A sua entrada permitiu uma composição que, pelo menos do ponto de vista regional, oferecia uma leitura diferente da cúpula, pois havia um presidente proveniente do Sul e um secretário-geral oriundo do Centro.

Por isso, dentro de sectores do partido, com destaque para o círculo de Nampula, concretamente Nacala, de onde vem o maior coro de contestação que nos próximos dias pode vir a subir de tom, Uarreno era visto como uma espécie de elemento de equilíbrio na distribuição regional do poder.

Não se tratava de uma quota formal nem de uma regra estatutária. Os estatutos da ANAMOLA não estabelecem uma distribuição dos cargos nacionais por regiões. Era, antes, um equilíbrio político percebido por sectores internos e por observadores da organização. A sua saída, entretanto, altera essa equação.
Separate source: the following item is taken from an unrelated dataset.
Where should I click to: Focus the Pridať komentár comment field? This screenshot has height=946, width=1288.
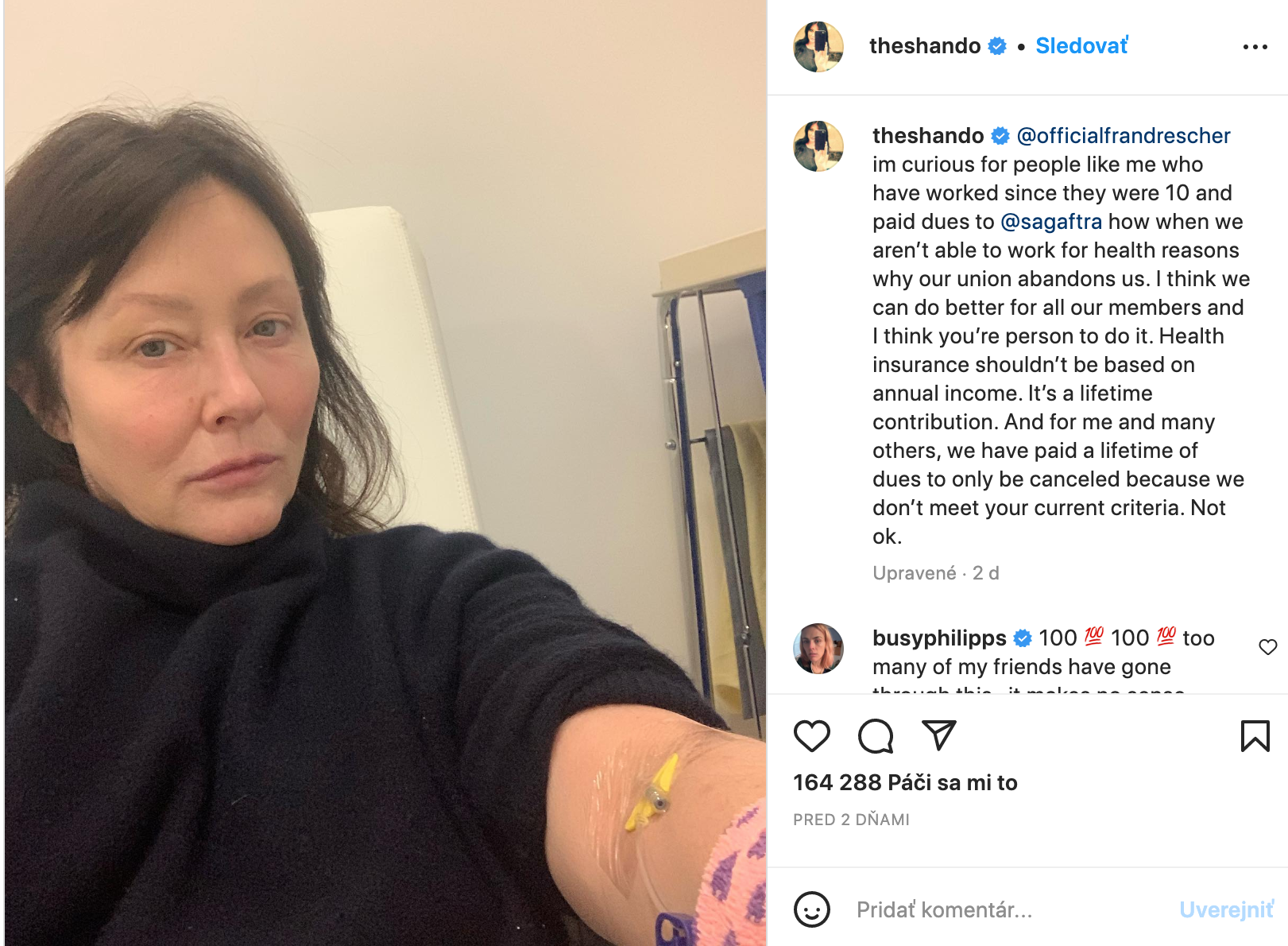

Para o seu lugar, Venâncio Mondlane indicou James Mlando Fausto Njiji para exercer interinamente a Secretaria-Geral. A nomeação deverá ser submetida à ratificação do Conselho Nacional.
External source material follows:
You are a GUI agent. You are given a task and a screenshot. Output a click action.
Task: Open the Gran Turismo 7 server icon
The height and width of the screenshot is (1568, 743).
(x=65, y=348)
A direcção justifica a remodelação com a necessidade de dinamizar o funcionamento do partido e responder aos desafios políticos actuais. Alberto Manhique, agora porta-voz, também indicou que as mudanças fazem parte dessa necessidade de reorganização.
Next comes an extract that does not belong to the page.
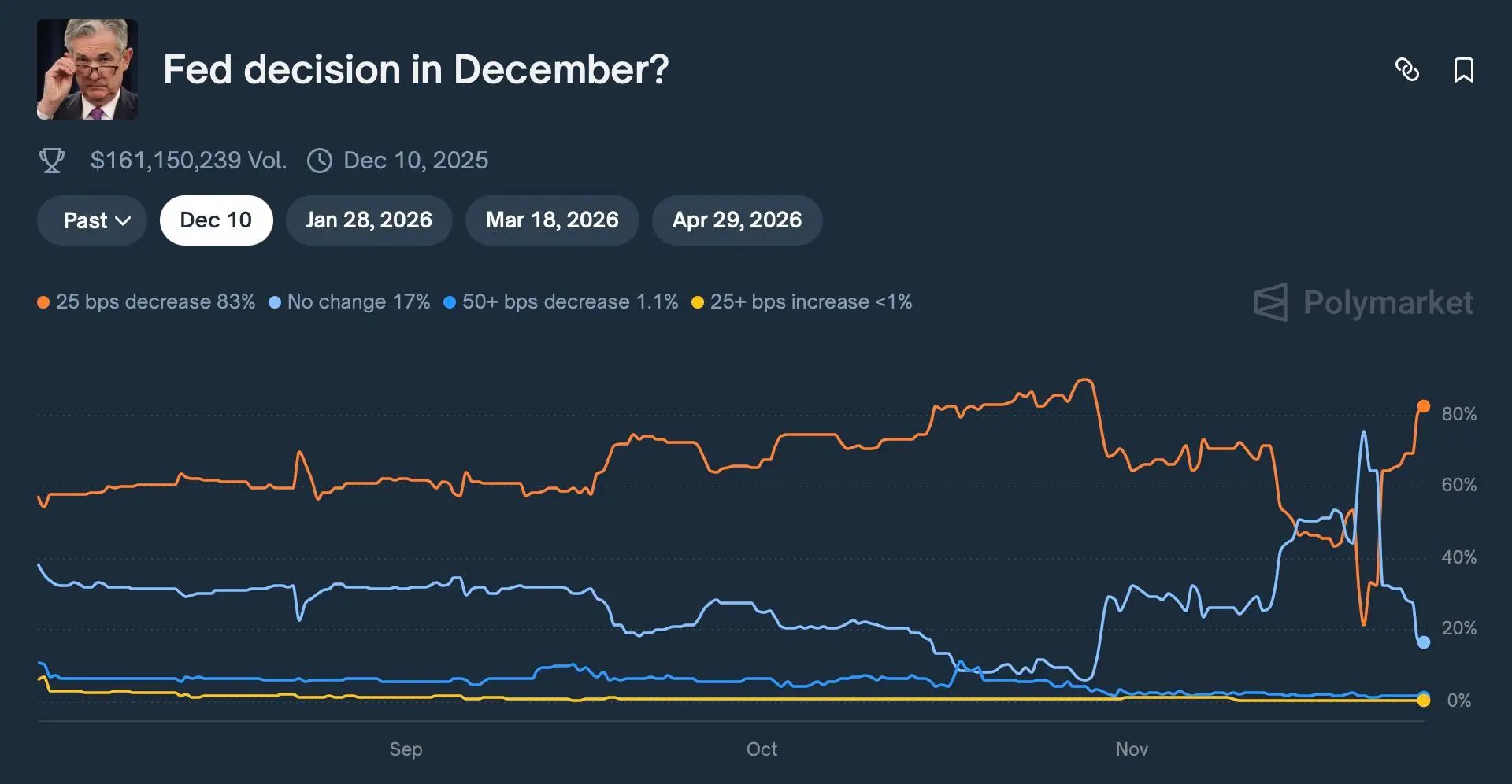The image size is (1512, 784).
Task: Click the Fed chair thumbnail image
Action: coord(87,69)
Um “elefante branco” dentro do partido

A discussão sobre equilíbrio regional é, entretanto, um dos assuntos mais delicados da vida interna da ANAMOLA. É um tema que dificilmente aparece como ponto formal das grandes reuniões partidárias, mas que, segundo relatos internos, continua a alimentar conversas nos bastidores. Aliás, durante a Convenção Nacional um grupo tentou levantar este assunto.

É, por isso, um verdadeiro “elefante branco”: todos sabem que existe, muitos comentam, mas poucos estão dispostos a colocá-lo em cima da mesa numa reunião magna.

O problema ganhou maior visibilidade à medida que a ANAMOLA deixou de ser apenas uma plataforma de mobilização em torno da figura de Venâncio Mondlane e passou a construir uma estrutura partidária com presença nas diferentes províncias.

A ANAMOLA enfrenta, assim, um dilema que acompanha todos os partidos nacionais, incluindo a FRELIMO, MDM e a RENAMO, que enfrentam grandes crises internas alimentadas por predominância regional. Enquanto a RENAMO e MDM são associados ao Centro do País, o ANAMOLA, junta-se agora à FRELIMO que durante muito tempo foi predominantemente dominado por lideranças do Sul.

O debate pode continuar a ser mantido nos corredores, nas conversas privadas e nos desabafos de militantes. Mas, à medida que a ANAMOLA se consolida como uma estrutura partidária nacional, será cada vez mais difícil evitar uma discussão que até agora tem sido tratada como tabu.

A saída de Messias Uarreno, que para alguns sectores funcionava como uma espécie de contrapeso entre o Norte, Centro e Sul, pode ter retirado da fotografia um dos poucos elementos que ajudavam a preservar essa percepção de equilíbrio.

Um terreno movediço chamado Nampula, com epicentro em Nacala

A nova configuração da ANAMOLA, que faz florescer a percepção de exclusão do Centro e Norte, acontece numa altura particularmente delicada para as estruturas de base do partido naquele que é o maior círculo eleitoral do país, Nampula, onde pelo menos 300 membros acabam de se desvincular do partido, alegadamente devido a desavenças com lideranças supostamente impostas a nível central.

Liderados por Raúl Novinte, um mobilizador nato que apadrinhou a criação da ANAMOLA, os membros, em Nacala, entregaram, no último sábado, as cartas de desvinculação do partido, durante um ajuntamento que visava definir o seu futuro político, que, ao que tudo indica, passa pela nova formação política que Novinte está a preparar.

Apelidados de falsos por Eduardo Nihia, os macuas de Nampula são apontados como um dos eleitorados mais difíceis e movediços do país. A percepção de predominância do Sul no centro gravitacional do poder, que já vinha sendo sorrateiramente denunciada por Novinte, poderá constituir um factor de desvantagem para Venâncio Mondlane e o seu partido.

Além de Nampula, a Zambézia, segundo maior círculo eleitoral do país, perde o seu principal activo na estrutura máxima do partido, o que pode agudizar a instabilidade provincial que tem vindo a registar-se desde as eleições internas, com forte contestação a algumas das lideranças eleitas.